> OBJECTIVE: Rewrite the listing as a JSON list of strings, one string per line with blank lines dropped, starting with the line containing "The width and" and going on through the line containing "point(220,121)". Leave the pictures out of your answer.

> RECORDED INFORMATION:

★ ★ ★

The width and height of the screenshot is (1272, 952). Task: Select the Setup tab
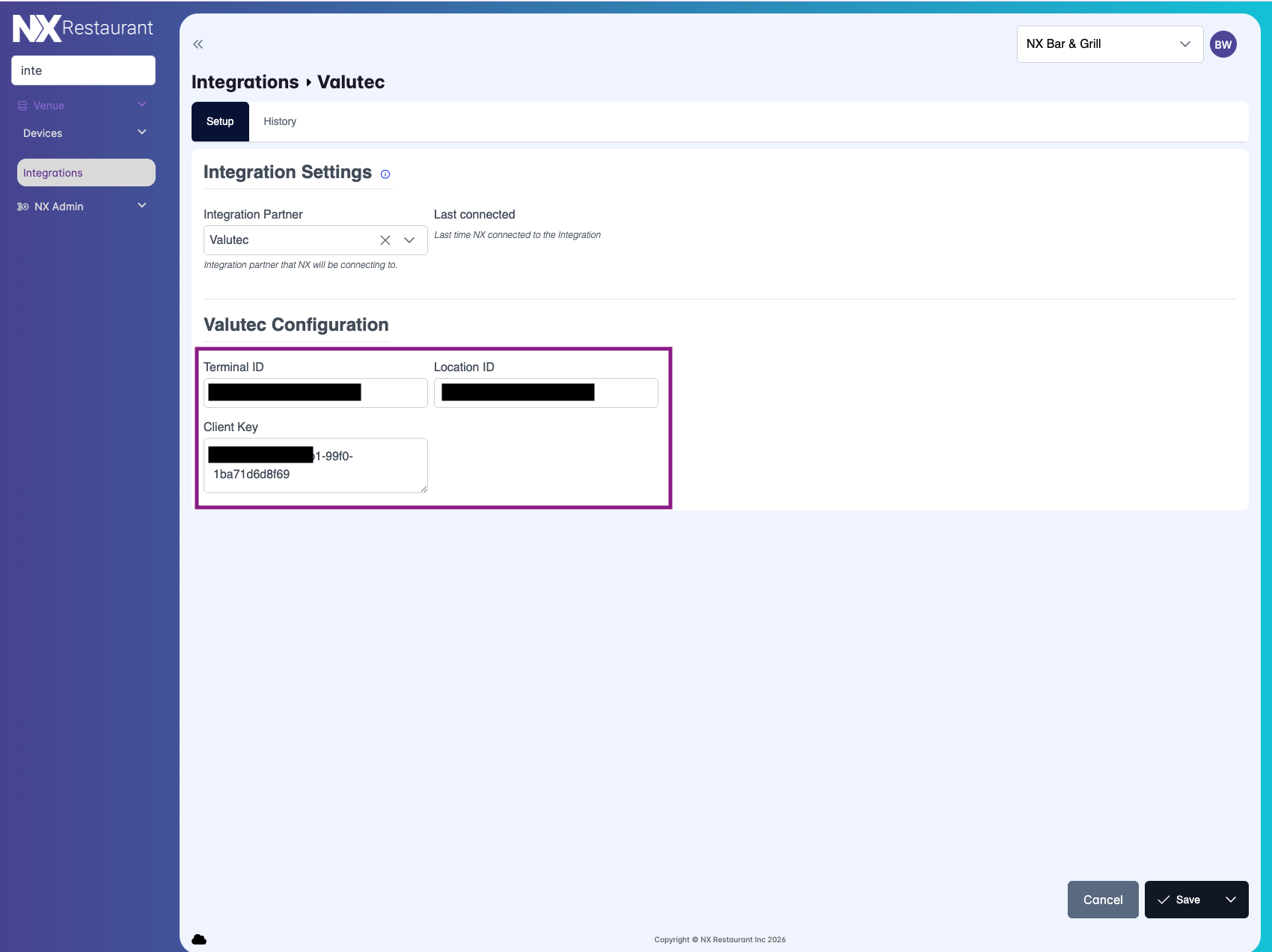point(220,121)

★ ★ ★

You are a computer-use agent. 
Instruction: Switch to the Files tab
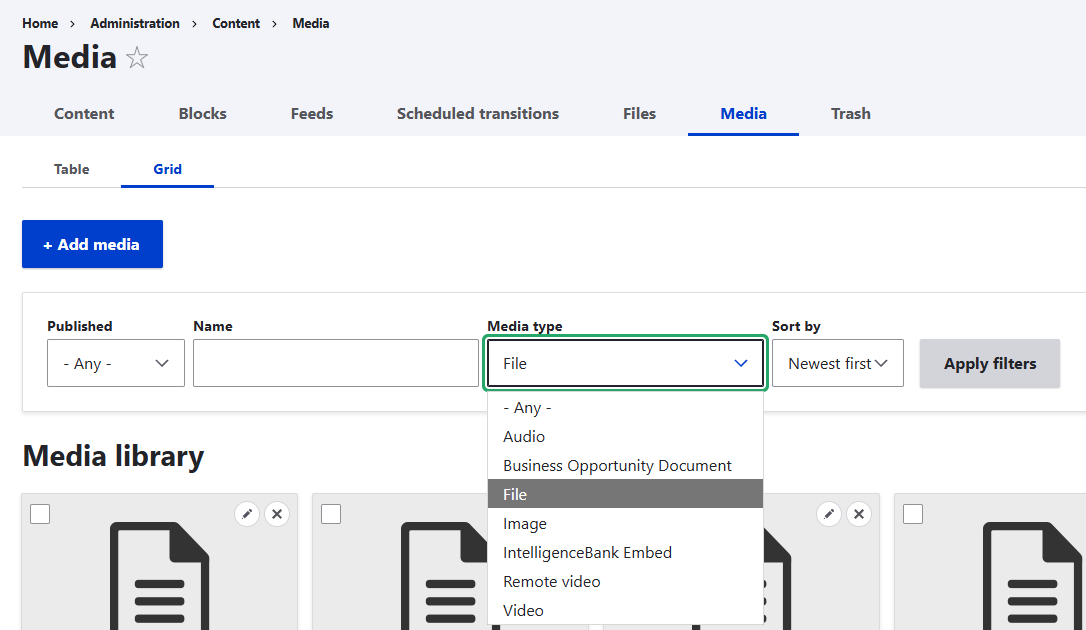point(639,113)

★ ★ ★

> RESPONSE TO THE EXERCISE:
[
  "The width and height of the screenshot is (1272, 952). Task: Select the Setup tab",
  "point(220,121)"
]